**Data shown**
-- Start --

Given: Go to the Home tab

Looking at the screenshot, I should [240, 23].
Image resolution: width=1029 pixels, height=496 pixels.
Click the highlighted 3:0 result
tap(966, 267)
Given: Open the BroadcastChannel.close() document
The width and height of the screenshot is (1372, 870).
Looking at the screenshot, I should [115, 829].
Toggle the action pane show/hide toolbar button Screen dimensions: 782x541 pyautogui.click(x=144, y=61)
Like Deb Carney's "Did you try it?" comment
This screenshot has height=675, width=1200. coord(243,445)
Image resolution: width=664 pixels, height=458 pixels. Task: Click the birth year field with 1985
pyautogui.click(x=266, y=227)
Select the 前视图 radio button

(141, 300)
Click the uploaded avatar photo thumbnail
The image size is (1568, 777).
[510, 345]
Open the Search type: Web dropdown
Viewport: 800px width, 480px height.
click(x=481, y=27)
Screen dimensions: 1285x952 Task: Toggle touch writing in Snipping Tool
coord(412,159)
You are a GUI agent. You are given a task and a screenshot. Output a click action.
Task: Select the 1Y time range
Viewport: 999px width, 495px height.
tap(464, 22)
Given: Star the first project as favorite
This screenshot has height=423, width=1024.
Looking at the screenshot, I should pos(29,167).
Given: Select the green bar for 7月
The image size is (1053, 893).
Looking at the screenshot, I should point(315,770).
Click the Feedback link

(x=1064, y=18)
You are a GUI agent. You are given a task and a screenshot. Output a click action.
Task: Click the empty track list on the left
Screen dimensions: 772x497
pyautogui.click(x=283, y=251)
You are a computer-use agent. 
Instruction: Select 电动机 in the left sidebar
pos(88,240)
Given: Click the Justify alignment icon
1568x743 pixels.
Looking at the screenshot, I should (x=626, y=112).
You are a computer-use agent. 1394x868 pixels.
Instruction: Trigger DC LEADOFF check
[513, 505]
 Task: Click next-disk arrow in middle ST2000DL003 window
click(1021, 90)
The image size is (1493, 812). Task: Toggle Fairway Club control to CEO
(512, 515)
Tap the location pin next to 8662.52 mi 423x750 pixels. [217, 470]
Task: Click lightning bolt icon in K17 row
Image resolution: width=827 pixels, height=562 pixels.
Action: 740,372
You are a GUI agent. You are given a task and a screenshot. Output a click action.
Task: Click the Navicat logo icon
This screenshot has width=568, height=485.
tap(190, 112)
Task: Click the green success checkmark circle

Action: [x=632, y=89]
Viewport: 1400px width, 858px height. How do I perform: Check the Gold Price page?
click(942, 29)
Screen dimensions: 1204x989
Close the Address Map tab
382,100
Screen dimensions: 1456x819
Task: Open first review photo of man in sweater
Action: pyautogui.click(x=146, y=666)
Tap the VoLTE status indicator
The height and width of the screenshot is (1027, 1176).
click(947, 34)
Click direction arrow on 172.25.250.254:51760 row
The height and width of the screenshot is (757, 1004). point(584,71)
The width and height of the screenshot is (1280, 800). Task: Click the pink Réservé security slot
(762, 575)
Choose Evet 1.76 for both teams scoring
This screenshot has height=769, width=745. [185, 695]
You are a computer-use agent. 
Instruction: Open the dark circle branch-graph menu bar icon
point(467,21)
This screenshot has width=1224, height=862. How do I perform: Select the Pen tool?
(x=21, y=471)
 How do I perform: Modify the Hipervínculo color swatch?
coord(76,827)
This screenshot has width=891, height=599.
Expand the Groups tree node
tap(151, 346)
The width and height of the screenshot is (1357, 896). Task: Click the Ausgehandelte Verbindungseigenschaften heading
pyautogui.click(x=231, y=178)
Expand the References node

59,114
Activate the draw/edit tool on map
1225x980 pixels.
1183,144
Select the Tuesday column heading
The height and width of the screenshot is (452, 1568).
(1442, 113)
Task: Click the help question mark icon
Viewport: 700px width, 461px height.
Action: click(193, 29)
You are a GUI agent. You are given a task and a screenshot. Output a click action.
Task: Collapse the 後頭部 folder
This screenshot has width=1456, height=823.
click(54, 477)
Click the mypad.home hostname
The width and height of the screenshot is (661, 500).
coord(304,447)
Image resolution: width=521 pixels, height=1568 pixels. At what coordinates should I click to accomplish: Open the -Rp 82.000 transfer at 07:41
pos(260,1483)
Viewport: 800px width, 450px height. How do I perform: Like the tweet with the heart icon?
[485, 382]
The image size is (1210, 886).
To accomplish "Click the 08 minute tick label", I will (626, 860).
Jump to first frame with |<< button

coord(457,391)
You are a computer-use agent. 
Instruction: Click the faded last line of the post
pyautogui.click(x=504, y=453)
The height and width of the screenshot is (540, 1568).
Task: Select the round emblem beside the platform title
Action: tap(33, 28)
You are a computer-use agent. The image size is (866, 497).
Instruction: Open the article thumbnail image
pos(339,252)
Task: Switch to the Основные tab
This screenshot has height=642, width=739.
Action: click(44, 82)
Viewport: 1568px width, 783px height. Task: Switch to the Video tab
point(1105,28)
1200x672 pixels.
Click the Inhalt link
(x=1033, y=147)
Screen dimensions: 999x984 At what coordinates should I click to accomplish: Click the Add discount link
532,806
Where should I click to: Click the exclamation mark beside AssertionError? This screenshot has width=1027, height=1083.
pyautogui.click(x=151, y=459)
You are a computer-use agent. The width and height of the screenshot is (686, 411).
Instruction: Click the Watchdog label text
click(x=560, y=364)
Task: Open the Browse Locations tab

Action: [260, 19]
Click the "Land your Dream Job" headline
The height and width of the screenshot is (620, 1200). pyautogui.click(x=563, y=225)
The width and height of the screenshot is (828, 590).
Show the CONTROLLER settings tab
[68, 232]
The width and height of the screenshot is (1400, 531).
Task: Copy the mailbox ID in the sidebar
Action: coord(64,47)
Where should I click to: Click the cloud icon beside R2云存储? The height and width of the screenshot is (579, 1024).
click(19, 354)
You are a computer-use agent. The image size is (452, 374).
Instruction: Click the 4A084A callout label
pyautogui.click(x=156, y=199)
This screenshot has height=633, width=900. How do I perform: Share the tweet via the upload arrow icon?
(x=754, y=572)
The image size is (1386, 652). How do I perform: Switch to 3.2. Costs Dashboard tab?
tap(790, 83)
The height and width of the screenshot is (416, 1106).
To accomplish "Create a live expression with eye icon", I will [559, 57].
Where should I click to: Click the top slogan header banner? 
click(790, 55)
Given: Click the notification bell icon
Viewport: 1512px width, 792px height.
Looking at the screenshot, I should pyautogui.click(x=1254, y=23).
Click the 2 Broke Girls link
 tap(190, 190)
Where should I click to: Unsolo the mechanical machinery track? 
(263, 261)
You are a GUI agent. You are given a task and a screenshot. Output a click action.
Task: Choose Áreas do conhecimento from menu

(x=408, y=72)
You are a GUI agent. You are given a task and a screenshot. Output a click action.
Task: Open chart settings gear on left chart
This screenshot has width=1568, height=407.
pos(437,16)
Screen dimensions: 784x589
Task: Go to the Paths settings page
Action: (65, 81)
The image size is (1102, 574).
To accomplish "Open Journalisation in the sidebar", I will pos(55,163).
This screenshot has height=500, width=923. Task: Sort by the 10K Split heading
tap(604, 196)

-- End --

**Required work**
From the rows above, extract every line that contains the word "page". Matching is case-sensitive.

**The output**
Viewport: 1400px width, 858px height. How do I perform: Check the Gold Price page?
Task: Go to the Paths settings page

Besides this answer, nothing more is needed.